There are some people with unknown race, exclude by filtering them out (na.omit) to produce:

nids %>% 
  group_by(province,race) %>% 
  summarise(freq=n()) %>% 
  na.omit() %>% 
  group_by(province) %>% 
  mutate(percent = round(freq/sum(freq)*100,2))  %>% 
  ggplot(., aes(x=factor(1), y=percent, fill = race)) +
  geom_bar(stat = "identity",width = 1) +
  facet_wrap(~province) +
  labs(x="",y="") +
  coord_polar(theta = "y") +
  theme_classic()

Examine the graph and try to answer the questions we posed above. It should be relatively easy to see the relevant answers. Firstly, we see that the Western and Northern Cape have rather different racial compositions in comparison to the other 7 provinces. In particular, they have many more coloured residents and a comparatively smaller percentage of African residents. Secondly, we see that either Kwa‐ Zulu Natal or the North West have the largest fraction of Indian/Asians.

4.7.2 Urban vs. rural, where are South Africans living?
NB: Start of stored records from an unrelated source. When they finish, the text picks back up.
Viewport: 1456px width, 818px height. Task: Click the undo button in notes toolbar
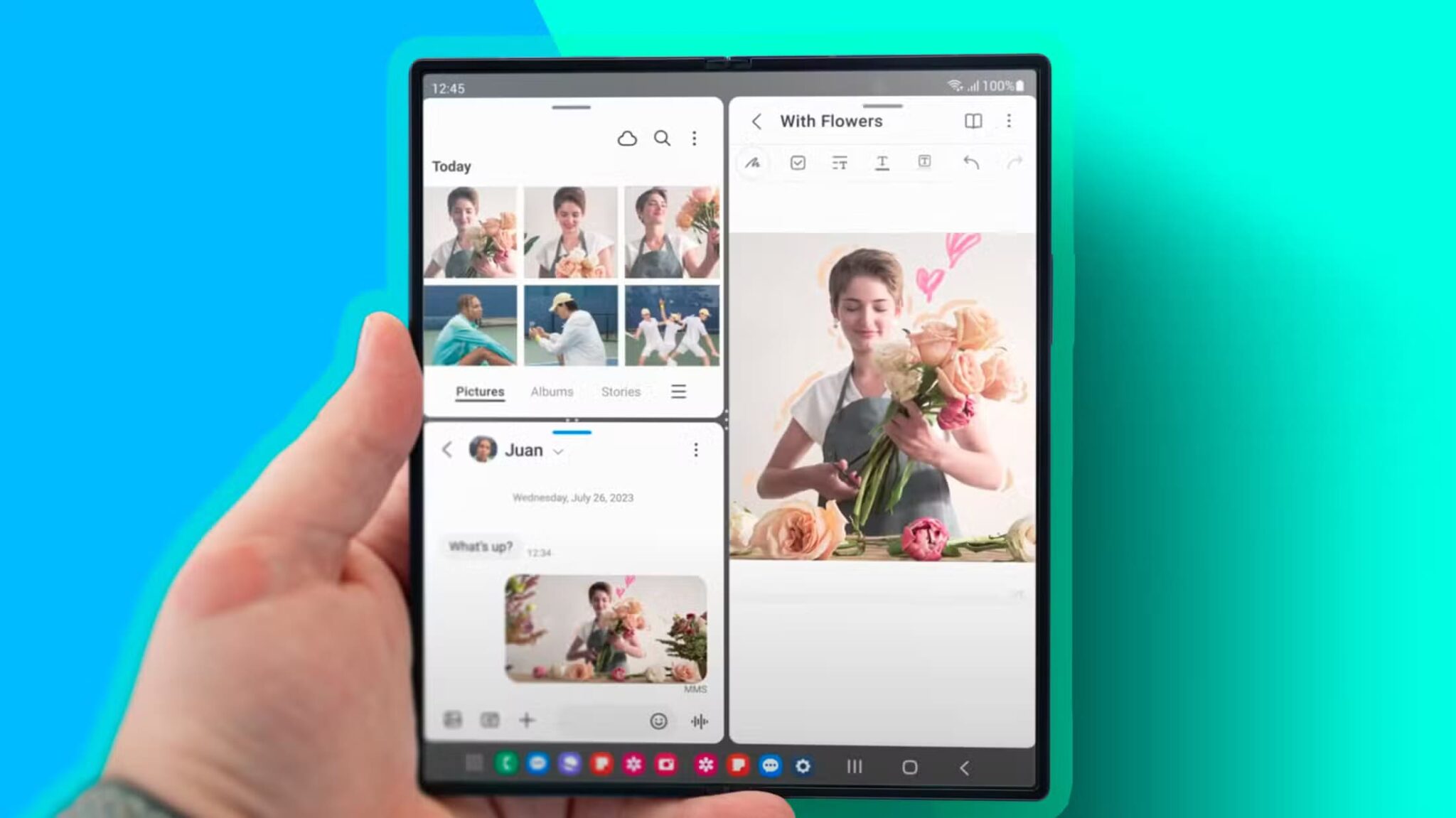click(969, 162)
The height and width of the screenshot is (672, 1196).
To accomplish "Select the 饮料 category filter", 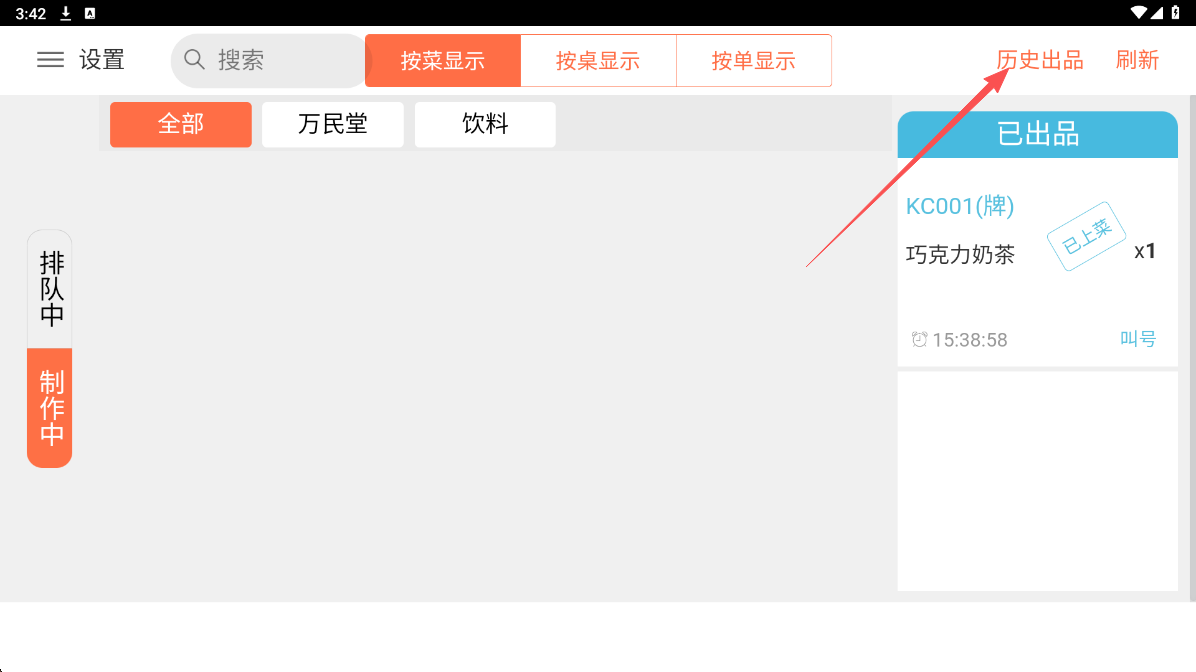I will (x=485, y=125).
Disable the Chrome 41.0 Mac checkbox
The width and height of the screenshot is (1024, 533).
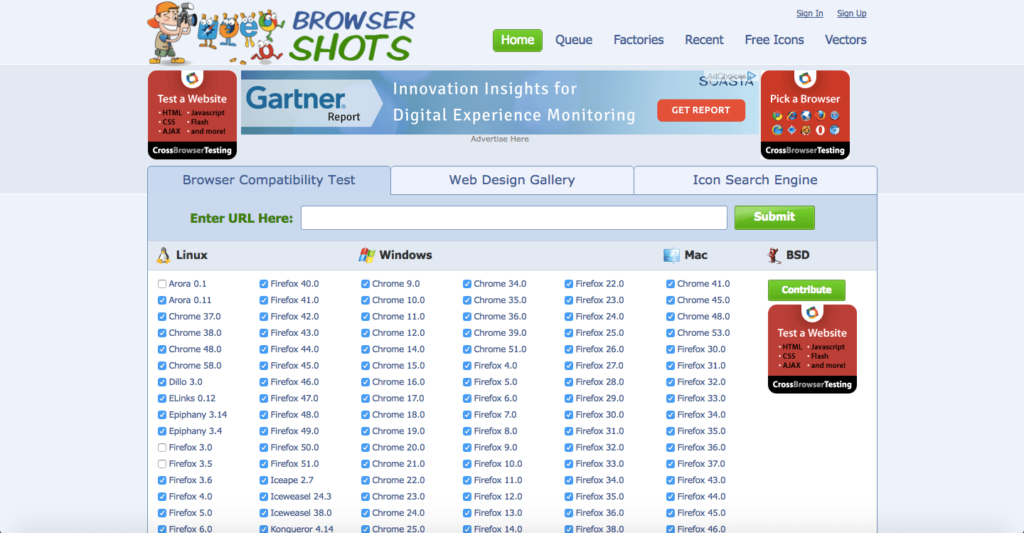(671, 284)
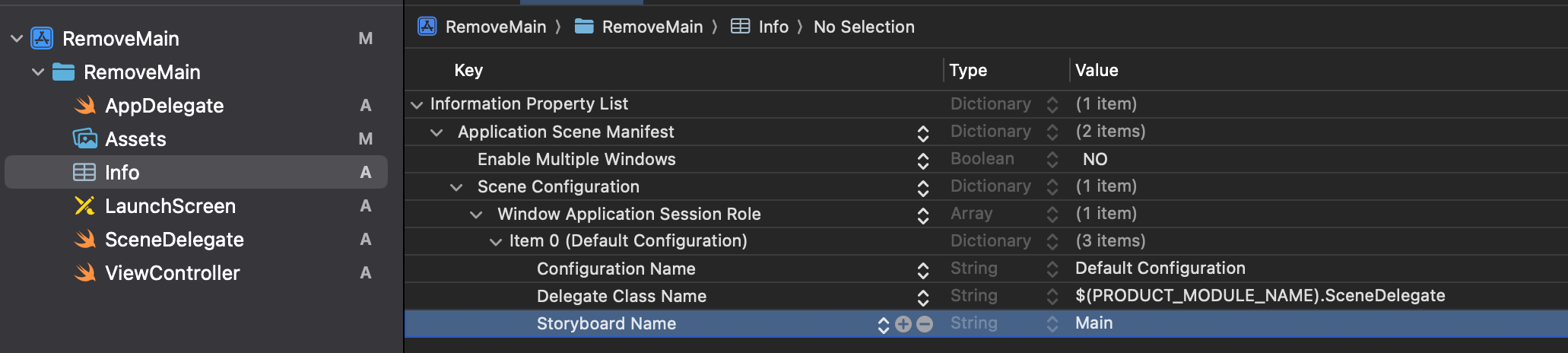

We investigate the distribution of the urban or rural location of a given household (given by the w1_hhgeo variable) as a way to show how we can format our pie charts to make them more presentable. As with any other analysis, we must know what the variable we’re working with “looks” like. In our case, we can do this by simply tabulating w1_hhgeo.

table(nids$w1_hhgeo)

## 
##           Rural formal Tribal authority areas           Urban formal 
##                   3010                  14114                  12048 
##         Urban informal 
##                   1998

nids %>% 
  group_by(w1_hhgeo) %>% 
  summarise(freq=n()) %>%
  mutate(percent = round(freq/sum(freq)*100,2), cum_percent = round(cumsum(freq)/sum(freq)*100,2))

## # A tibble: 4 x 4
##   w1_hhgeo                freq percent cum_percent
##   <fct>                  <int>   <dbl>       <dbl>
## 1 Rural formal            3010    9.66        9.66
## 2 Tribal authority areas 14114   45.3        54.9 
## 3 Urban formal           12048   38.6        93.6 
## 4 Urban informal          1998    6.41      100

Now that we have a sense of what to expect we turn our attention to graphing this variable.

nids%>%
  ggplot(., aes(x = factor(1), fill = w1_hhgeo)) +
  geom_bar(width = 1) + 
  coord_polar(theta = "y")+
  theme_classic()

We see that the greatest fraction of the NIDS households is located in Urban Formal settings.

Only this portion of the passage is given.